How many rows below contain the string "Close"? Case matters; reply with the number only.

+===+

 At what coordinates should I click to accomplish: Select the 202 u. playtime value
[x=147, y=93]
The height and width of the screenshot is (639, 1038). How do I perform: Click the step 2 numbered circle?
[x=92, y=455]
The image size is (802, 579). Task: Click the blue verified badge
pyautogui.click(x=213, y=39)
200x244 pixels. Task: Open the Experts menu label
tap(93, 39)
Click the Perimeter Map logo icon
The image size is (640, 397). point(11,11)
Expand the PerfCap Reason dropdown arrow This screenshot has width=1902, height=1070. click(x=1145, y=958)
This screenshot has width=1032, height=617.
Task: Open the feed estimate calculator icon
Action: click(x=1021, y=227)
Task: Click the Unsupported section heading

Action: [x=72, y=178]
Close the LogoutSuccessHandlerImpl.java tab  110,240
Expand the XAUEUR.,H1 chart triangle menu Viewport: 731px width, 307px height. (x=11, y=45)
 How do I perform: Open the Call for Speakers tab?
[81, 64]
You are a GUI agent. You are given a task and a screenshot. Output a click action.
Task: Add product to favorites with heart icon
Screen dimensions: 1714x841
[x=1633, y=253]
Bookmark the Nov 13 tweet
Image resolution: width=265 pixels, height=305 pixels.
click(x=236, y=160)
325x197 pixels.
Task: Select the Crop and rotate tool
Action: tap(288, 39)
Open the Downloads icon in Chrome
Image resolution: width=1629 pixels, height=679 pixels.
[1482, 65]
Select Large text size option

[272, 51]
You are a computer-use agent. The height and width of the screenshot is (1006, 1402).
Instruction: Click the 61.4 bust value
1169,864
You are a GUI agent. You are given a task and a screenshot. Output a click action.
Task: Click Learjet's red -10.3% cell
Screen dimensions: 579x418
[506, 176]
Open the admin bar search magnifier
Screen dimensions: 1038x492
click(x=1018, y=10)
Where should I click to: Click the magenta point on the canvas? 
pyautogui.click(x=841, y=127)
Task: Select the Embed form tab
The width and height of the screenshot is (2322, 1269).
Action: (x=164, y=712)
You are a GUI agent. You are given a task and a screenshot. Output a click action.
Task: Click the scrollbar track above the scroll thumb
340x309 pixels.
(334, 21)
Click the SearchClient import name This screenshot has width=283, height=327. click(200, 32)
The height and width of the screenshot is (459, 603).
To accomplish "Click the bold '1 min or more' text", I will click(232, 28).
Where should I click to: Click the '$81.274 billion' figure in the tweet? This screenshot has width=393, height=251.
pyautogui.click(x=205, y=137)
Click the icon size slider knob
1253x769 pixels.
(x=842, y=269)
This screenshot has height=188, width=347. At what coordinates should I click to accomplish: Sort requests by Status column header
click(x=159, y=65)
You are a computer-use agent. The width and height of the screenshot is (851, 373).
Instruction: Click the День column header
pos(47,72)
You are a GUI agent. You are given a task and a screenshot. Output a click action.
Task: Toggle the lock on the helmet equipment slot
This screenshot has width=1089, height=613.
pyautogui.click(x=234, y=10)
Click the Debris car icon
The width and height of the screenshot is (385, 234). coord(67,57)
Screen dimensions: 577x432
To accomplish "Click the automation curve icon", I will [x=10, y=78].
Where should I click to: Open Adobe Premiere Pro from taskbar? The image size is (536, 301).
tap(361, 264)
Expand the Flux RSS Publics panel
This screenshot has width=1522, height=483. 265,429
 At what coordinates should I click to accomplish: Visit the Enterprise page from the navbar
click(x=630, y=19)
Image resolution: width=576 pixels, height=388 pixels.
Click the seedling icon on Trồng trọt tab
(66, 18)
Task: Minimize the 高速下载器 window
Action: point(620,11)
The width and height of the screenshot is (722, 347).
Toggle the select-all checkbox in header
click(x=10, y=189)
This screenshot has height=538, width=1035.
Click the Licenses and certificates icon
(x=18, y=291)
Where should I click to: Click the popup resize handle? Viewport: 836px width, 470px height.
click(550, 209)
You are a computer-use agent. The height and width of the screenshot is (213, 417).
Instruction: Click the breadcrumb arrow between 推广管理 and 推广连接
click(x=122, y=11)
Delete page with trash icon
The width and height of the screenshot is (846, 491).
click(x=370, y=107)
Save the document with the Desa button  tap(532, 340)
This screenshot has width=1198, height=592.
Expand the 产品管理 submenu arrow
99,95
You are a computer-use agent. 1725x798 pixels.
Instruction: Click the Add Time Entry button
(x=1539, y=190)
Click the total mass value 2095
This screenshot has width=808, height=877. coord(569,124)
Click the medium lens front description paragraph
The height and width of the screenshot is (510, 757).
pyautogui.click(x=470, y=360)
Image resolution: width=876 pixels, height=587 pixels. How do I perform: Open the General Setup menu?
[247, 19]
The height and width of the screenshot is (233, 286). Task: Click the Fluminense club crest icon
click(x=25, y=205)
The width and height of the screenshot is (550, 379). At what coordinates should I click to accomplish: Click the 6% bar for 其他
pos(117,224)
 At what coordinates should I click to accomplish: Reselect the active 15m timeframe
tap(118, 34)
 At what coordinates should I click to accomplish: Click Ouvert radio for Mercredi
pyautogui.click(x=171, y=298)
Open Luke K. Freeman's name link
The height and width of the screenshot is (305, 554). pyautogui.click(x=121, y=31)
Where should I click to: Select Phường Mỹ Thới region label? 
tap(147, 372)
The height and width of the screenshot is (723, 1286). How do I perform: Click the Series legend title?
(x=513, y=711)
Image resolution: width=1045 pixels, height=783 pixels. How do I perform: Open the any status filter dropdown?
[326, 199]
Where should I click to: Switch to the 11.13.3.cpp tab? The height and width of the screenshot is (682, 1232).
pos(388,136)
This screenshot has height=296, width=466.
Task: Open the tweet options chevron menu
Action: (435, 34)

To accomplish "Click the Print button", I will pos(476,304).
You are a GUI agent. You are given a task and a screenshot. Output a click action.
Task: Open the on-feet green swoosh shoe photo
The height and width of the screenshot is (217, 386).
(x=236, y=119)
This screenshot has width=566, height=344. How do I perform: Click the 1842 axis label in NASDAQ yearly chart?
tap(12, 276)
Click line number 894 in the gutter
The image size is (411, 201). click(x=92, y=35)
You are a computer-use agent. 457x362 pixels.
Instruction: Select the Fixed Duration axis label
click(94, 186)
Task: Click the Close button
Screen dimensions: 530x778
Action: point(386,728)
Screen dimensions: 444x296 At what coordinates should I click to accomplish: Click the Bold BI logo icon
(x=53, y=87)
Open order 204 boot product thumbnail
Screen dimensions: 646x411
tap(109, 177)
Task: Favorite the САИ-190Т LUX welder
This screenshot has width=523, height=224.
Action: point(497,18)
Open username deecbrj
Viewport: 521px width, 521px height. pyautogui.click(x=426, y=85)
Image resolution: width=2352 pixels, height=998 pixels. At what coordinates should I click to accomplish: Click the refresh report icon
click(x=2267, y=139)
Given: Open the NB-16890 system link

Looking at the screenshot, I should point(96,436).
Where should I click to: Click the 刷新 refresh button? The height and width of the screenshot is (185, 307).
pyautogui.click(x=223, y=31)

+===+

### RESULT OF THE TASK
2